È Shablo il Maestro Concertatore della Notte della Taranta 2024. A rendere nota la partecipazione del musicista e produttore è stata la conferenza stampa di questa mattina, mercoledì 13 marzo, tenuta al PACT – Polo Arti Cultura Turismo della Regione Puglia, all’interno della Fiera del Levante di Bari.
La Fondazione ha presentato alla stampa la ventisettesima edizione dell’evento folkloristico più importante d’Europa: la popolare rassegna musicale si concluderà con l’appuntamento tradizionale di Melpignano, nella magica notte del 24 agosto. E sarà appunto Pablo Miguel Lombroni Capaldo, in arte Shablo, ad animare la piazza con l’entusiasmo di chi riesce a far dialogare mondi musicali apparentemente lontani tra loro, in perfetto equilibrio tra passato e futuro.
«Con l’annuncio del maestro concertatore per Melpignano si rinnova un rito – afferma la Sindaca di Melpignano, dottoressa Valentina Avantaggiato -. La Notte della Taranta è un Festival che riesce a portare fino a duecentomila persone. Un impegno organizzativo enorme che dimostra la capacità del territorio di ospitare grandi eventi, in sicurezza e con grande capacità di accoglienza. Alla Notte della Taranta si crea un legame con le persone, con gli artisti, che poi ritornano. Ogni anno ripartiamo dalle origini perché il Salento ha tanto da dire ed ha desiderio di aprirsi e dialogare con il mondo attraverso il linguaggio della musica.»
Shablo: “la Taranta è un rito che riporta ad un periodo senza tempo”
«La musica è un linguaggio universale che viene messo a disposizione di questi grandi eventi. La Notte della Taranta è un’esperienza che coinvolge una squadra grandissima di professionisti senza i quali non sarebbe diventata così unica in Europa – dichiara il producer e discografico -. La sfida oggi è riuscire a coniugare la tradizione fondamentale, e dunque l’urgenza di tramandare i valori della pizzica, con quella che è la contaminazione dei nuovi generi e generazioni. Sono nato in Argentina, vengo dal profondo sud e ho origini lucane e con la direzione del Concertone il cerchio si chiude. Sono sempre stato affascinato dal tarantismo e dal valore terapeutico della pizzica. La Taranta è un rito che riporta ad un periodo senza tempo.»
L’artista italo-argentino sarà affiancato dal pianista e compositore prodigio Riccardo Zangirolami che a soli 23 anni ha già diretto l’iconica Hollywood Studio Symphony Orchestra. Allievo di Conrad Pope, Zangirolami collabora con il maestro Andrea Morricone. Suoi alcuni degli arrangiamenti orchestrali degli artisti Marracash, Elisa e Giorgia.

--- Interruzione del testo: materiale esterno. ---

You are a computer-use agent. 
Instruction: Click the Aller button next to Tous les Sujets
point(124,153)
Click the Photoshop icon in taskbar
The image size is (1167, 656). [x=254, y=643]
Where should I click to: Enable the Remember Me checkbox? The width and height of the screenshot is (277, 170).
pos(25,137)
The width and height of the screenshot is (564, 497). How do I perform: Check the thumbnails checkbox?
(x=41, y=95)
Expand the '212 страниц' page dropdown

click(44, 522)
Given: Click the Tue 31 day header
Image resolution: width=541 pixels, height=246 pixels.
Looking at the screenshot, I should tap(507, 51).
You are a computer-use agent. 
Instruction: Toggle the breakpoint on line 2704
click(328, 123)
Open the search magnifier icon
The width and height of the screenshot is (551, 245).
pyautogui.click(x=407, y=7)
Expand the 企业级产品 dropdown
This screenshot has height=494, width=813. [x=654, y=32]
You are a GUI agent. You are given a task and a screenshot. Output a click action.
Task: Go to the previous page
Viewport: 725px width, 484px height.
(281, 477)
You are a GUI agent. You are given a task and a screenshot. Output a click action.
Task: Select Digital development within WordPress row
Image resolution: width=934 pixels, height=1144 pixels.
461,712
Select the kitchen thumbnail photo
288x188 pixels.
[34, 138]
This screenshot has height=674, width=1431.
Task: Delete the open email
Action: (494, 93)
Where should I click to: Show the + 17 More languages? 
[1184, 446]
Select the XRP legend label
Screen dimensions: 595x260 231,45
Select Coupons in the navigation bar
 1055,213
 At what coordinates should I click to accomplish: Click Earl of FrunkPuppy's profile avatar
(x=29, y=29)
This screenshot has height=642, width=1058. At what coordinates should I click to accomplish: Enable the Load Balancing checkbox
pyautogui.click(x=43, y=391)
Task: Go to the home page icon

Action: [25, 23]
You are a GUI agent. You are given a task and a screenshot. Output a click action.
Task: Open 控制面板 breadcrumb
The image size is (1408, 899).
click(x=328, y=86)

Generazione Taranta: il folk guarda ai giovani senza dimenticare le origini
Generazione Taranta è il tema focale dell’edizione numero ventisette: un concertone – quello del 2024 – che racconterà i giovani cresciuti assieme alla Notte della Taranta, una generazione che accetta le differenze culturali e promuove un ambiente sociale aperto al dialogo, all’inclusione, alla diversità.
«Ogni anno proviamo a ripensare il festival: Generazione Taranta vuol dire mettere in campo una generazione cresciuta con la Taranta. La scelta di Shablo è rivoluzionaria e può sintetizzare al meglio il lavoro di questi anni, perché il Maestro porterà sul palco nuova energia e contaminazione. La grande sfida è proprio quella, far incontrare la musica popolare e la musica contemporanea», ha sottolineato Ivan Stomeo in qualità di rappresentante della Fondazione della Notte della Taranta.
Il progetto Generazione Taranta, immerso nella dimensione digitale e nelle sonorità del mondo, ha voluto inserire nelle playlist i brani della tradizione salentina rendendosi protagonista del cammino della Taranta.